The end of a calendar year is often the time most used to reflect back on the past 365 days. Here at PokerNews, we've been busy wrapping up the year with the Top 10 Stories of 2013, as we do to conclude every year. Today marked the release of the No. 2 story on the list, Daniel Negreanu's Massive Year, but the Global Poker Index is taking a slightly different and interesting route.
Over at the GPI, Eric Danis has begun counting down the top nine poker players of the past decade. That's right, not just the past year, but the past 10 years. Deemed the GPI Player of the Decade Project, Danis and his team will be aiming to nail down just which player was the best on the live tournament circuit during the era of the poker boom, an idea that came about with this past summer being the 10th anniversary of Chris Moneymaker's famed World Series of Poker Main Event victory.
To determine the top nine, the exclusive GPI scoring system was used, minus the aging factor. A maximum of 12 results per year will be used to help determine a player's overall score, making each player viable to earn points from a maximum of 120 events.
No. 9 — Phil Ivey
On Monday, the GPI revealed the No. 9 player on the list, and it proved to be none other than the juggernaut himself, Phil Ivey.
Ivey landed himself at No. 9 thanks to 5,422 points generated from 2004-2013. Over that period, Ivey earned a whopping $15,669,218 in live tournaments, which makes up 88.7% of his career live tournament winnings. He won 14 events during that time, and his best year money wise came in 2005 when he banked $2,733,426. Five of his wins were WSOP gold bracelets, and one was a World Poker Tour title.
While many may argue that Ivey should be much higher on the list, you must remember that in a few of the recent years, Ivey has stayed away from playing a heavy schedule of live tournaments. In 2011, he even decided not to play any WSOP events.

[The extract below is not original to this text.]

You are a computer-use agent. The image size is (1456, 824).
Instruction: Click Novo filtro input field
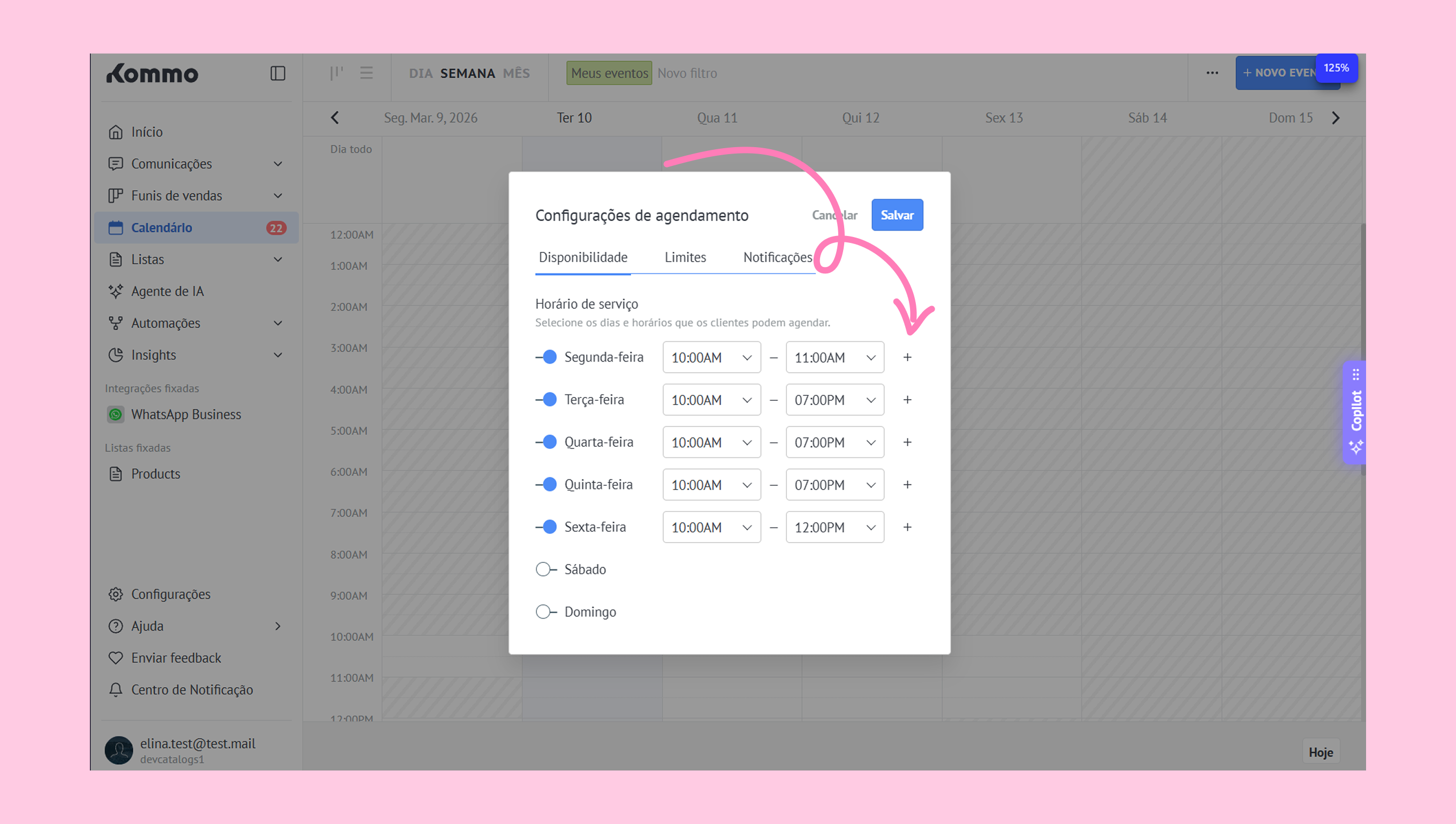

To read Ivey's full GPI Player of the Decade Project article, please click here.
No. 8 — J.C. Tran
On Tuesday, the No. 8 player was revealed, and that turned out to be J.C. Tran. Tran beat out Ivey by just 147 points, and it turns out that spots No. 6-9 are all within 400 points of one another.
During the ranking period, Tran earned $10,787,107 of his career $10,892,042 in live tournaments, including making this year's WSOP November Nine and having his second best year of the decade. The only year Tran earned more in live tournaments was in 2007 when he pocketed $2,912,877. During 2004-2013, Tran won eight events, two of which were WSOP gold bracelets and one that was for a WPT title.
To read Tran's full GPI Player of the Decade Project article, please click here.
No. 7 — Shannon Shorr
Also on Tuesday, the GPI revealed No. 7 on the list. Coming in with 5,578 points was Shannon Shorr, the young 28-year-old poker player from Alabama.
All of Shorr's $5,376,311 in live tournament earnings have come from 2004-2013, and he has seven wins during this time. Now, we understand Shorr's positioning on this list is definitely going to raise some eyebrows, but the GPI is aware of that as well.
"We already know that Shannon Shorr’s inclusion amongst the past decade’s best is going to be a shocker, but something needs to be said for consistency, and Shorr is exact proof that you don’t need to win majors to be ranked amongst poker’s elite on the Global Poker Index," wrote Danis. "Despite no wins on any of the three majors tours, the sharply dressed Shorr has consistently put up totals ever since his arrival on the live tournament circuit back in 2006."
While Shorr's consistency would be impossible to argue, one might argue that the results produced simply aren't big enough or good enough. Shorr has only eclipsed the million-dollar mark in live tournament earnings four of the 10 years, and three of those years (2010-2012), he didn't eclipse the $100,000 mark.
To read Shorr's full GPI Player of the Decade Project article, please click here.
The GPI plans to release two more players each day as they work to countdown the list, and PokerNews will be providing you with brief summaries of each when that happens.